--- TEXT BLOCK Enclosed Below ---

Hillary set to launch presidential bid tomorrow
WASHINGTON, DC (AFP) — Former US Secretary of State Hillary Clinton looks set to officially launch her 2016 presidential bid this weekend — a long-anticipated second run at the White House.
The announcement — expected to come tomorrow, according to reports citing sources in her campaign team — would make the 67-year-old the clear Democratic frontrunner in the race to succeed Barack Obama.
The former first lady is expected to announce her candidacy via social media and a video message, several US media reported, followed by a low-key campaign swing through key state Iowa.
Iowa is the first state to vote in the primary season that starts in early 2016. The election is set for November 2016.
Spokespeople for Clinton and the Ready for Hillary organisation did not comment.
Unlike when she first ran for president in 2008, Clinton’s path to clinching the Democratic nomination appears relatively clear.
The wife of former President Bill Clinton leads opinion polls among Democrats, some 60 per cent of whom say they would vote for her in the primaries, according to the website RealClearPolitics.
Two other potential candidates — Senator Elizabeth Warren and Vice-President Joe Biden — have not yet said they intend to run.
On the Republican side, Senators Rand Paul and Ted Cruz have already thrown their hats into the ring, with more candidates likely to follow — including Jeb Bush, former governor of Florida, brother to president George W Bush and son of president George Bush.
Though Clinton has not yet officially announced her candidacy, her supporters and campaign teams have, for years, been preparing the ground for an eventual run.
The Ready for Hillary group has raised more than US$14 million to support her from 135,000 donors. Clinton can also draw on a database of 3.6 million supporters.
She is expected to lead — at least at the start — a low-key campaign, with small events for voters in key states.

--- End of Enclosed TEXT BLOCK ---
--- DATA SUPPLIED Enclosed Below ---

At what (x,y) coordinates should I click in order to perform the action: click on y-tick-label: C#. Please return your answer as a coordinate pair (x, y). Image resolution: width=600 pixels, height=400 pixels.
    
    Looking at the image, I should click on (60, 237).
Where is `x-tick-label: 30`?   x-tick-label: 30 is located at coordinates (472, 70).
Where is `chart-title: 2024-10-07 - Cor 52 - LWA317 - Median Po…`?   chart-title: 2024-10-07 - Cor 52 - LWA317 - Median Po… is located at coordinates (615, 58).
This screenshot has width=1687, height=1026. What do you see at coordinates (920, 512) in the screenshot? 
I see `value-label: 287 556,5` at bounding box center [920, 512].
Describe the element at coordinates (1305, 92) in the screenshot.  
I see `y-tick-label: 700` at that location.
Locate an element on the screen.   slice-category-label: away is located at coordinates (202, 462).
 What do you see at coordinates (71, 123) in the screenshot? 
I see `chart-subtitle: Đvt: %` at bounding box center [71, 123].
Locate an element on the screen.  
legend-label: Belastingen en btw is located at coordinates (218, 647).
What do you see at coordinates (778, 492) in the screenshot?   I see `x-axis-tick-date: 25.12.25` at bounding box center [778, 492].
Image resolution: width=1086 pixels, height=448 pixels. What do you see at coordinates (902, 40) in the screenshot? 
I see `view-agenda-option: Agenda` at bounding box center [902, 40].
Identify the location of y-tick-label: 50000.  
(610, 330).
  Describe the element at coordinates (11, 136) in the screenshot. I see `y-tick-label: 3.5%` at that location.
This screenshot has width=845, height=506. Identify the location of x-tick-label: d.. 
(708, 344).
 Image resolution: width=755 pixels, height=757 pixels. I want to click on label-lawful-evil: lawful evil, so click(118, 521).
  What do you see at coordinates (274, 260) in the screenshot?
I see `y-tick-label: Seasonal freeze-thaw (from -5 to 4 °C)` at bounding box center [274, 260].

--- End of Enclosed DATA SUPPLIED ---

ACTION ITEM »
Reproduce the news article on Hillary Clinton's expected 2016 presidential bid, shown before the listing, in full and word for word.

TASK OUTPUT »
Hillary set to launch presidential bid tomorrow
WASHINGTON, DC (AFP) — Former US Secretary of State Hillary Clinton looks set to officially launch her 2016 presidential bid this weekend — a long-anticipated second run at the White House.
The announcement — expected to come tomorrow, according to reports citing sources in her campaign team — would make the 67-year-old the clear Democratic frontrunner in the race to succeed Barack Obama.
The former first lady is expected to announce her candidacy via social media and a video message, several US media reported, followed by a low-key campaign swing through key state Iowa.
Iowa is the first state to vote in the primary season that starts in early 2016. The election is set for November 2016.
Spokespeople for Clinton and the Ready for Hillary organisation did not comment.
Unlike when she first ran for president in 2008, Clinton’s path to clinching the Democratic nomination appears relatively clear.
The wife of former President Bill Clinton leads opinion polls among Democrats, some 60 per cent of whom say they would vote for her in the primaries, according to the website RealClearPolitics.
Two other potential candidates — Senator Elizabeth Warren and Vice-President Joe Biden — have not yet said they intend to run.
On the Republican side, Senators Rand Paul and Ted Cruz have already thrown their hats into the ring, with more candidates likely to follow — including Jeb Bush, former governor of Florida, brother to president George W Bush and son of president George Bush.
Though Clinton has not yet officially announced her candidacy, her supporters and campaign teams have, for years, been preparing the ground for an eventual run.
The Ready for Hillary group has raised more than US$14 million to support her from 135,000 donors. Clinton can also draw on a database of 3.6 million supporters.
She is expected to lead — at least at the start — a low-key campaign, with small events for voters in key states.